Stored data
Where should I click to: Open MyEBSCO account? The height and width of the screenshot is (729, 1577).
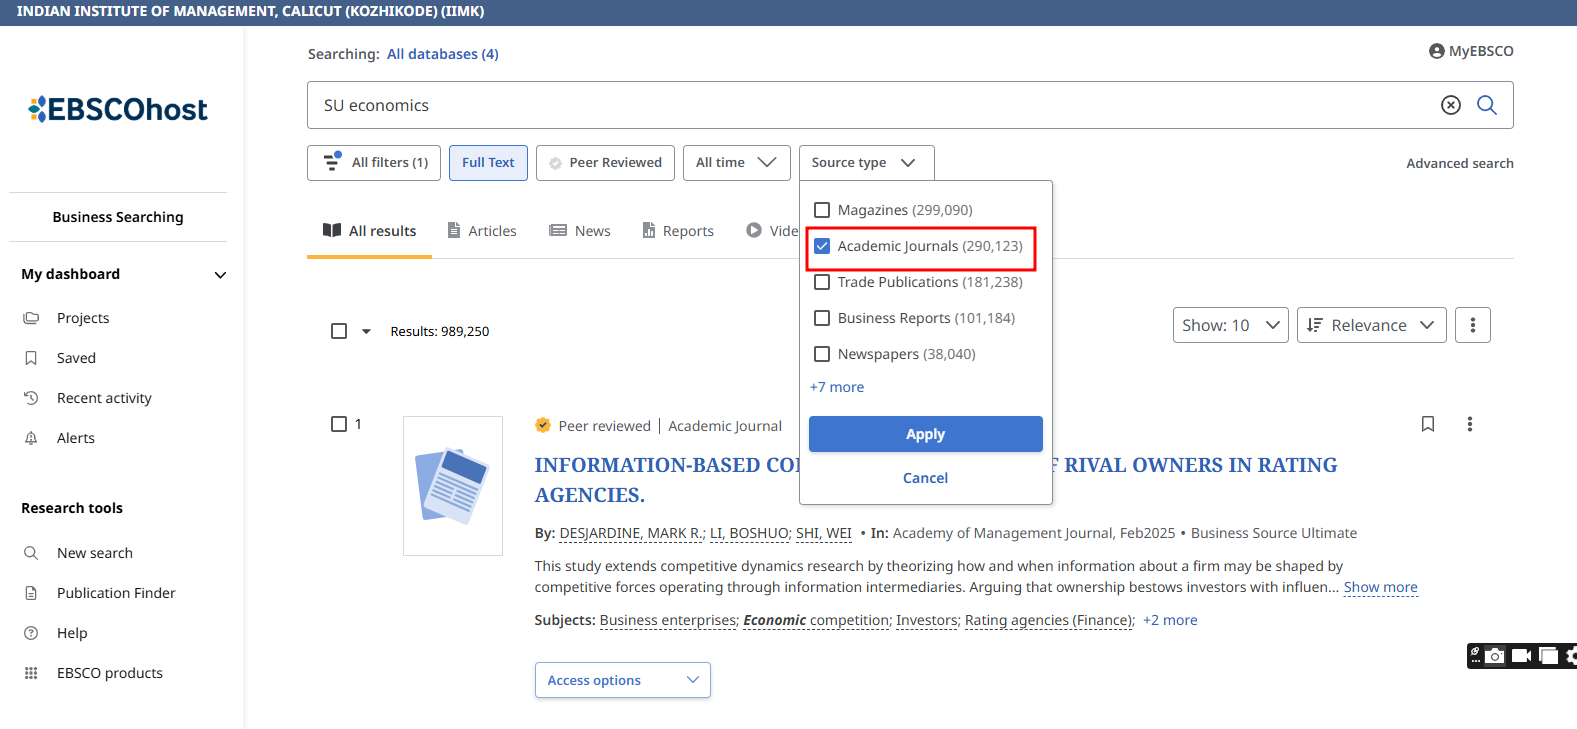[1471, 51]
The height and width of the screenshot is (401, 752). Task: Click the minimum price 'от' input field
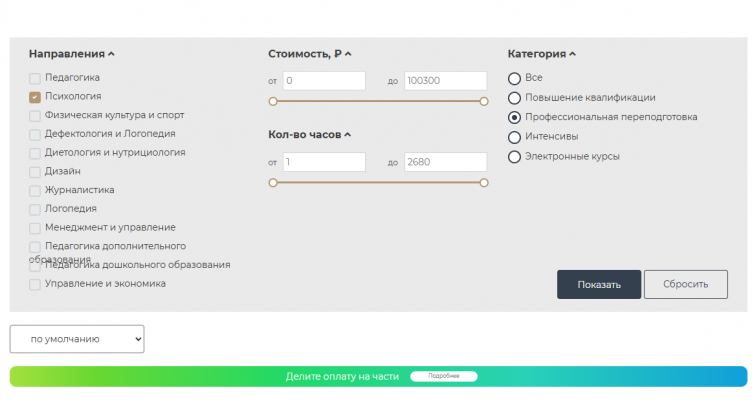point(324,81)
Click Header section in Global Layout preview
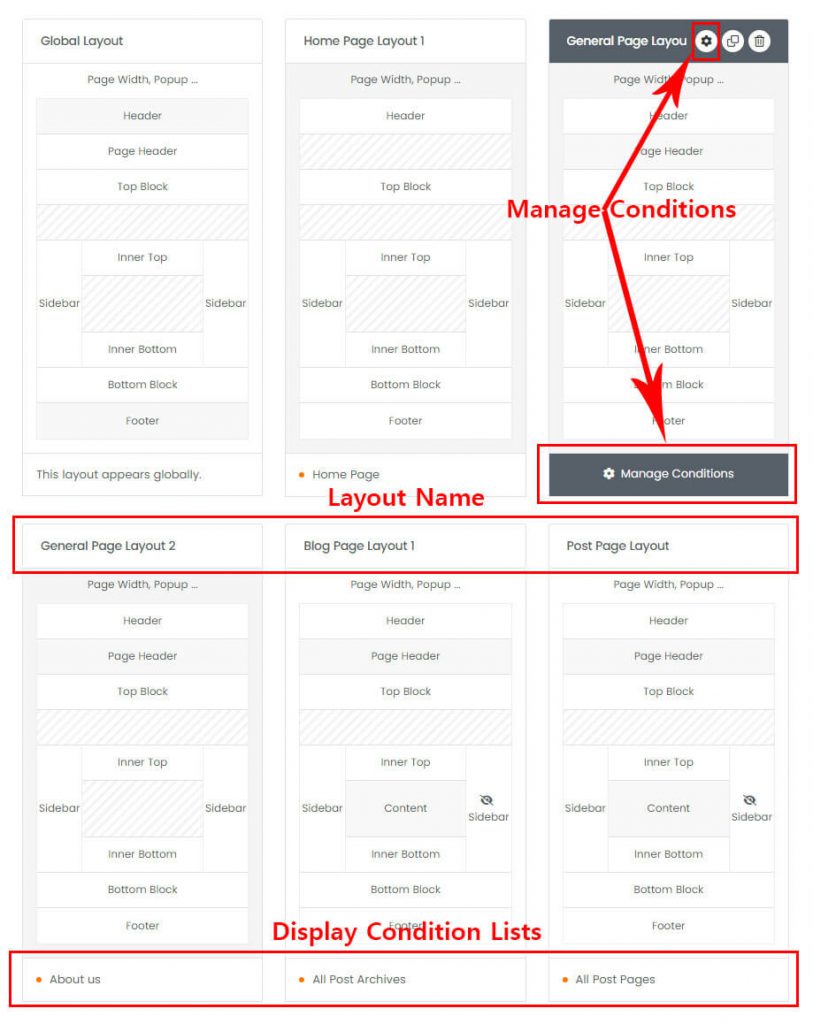 tap(142, 115)
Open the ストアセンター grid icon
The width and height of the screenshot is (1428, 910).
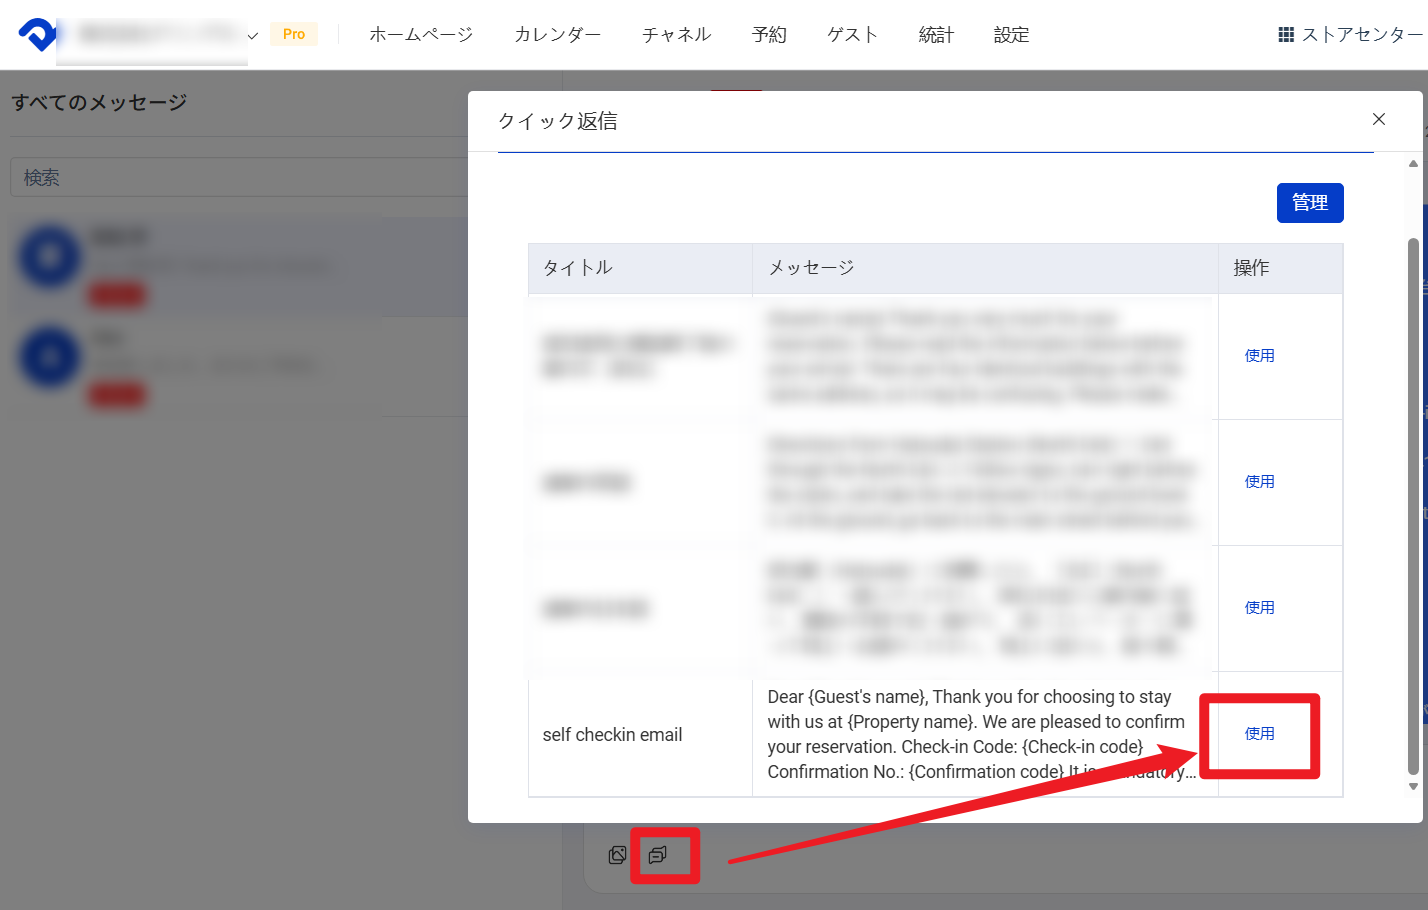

Work request
An exact, word-for-word copy of the records is expected, with no pictures in it.

Solution to the exercise
Where should I click to: Open MyEBSCO account? The height and width of the screenshot is (729, 1577).
[1471, 51]
The height and width of the screenshot is (401, 752). Task: Click the minimum price 'от' input field
point(324,81)
Click Header section in Global Layout preview
 tap(142, 115)
Open the ストアセンター grid icon
The width and height of the screenshot is (1428, 910).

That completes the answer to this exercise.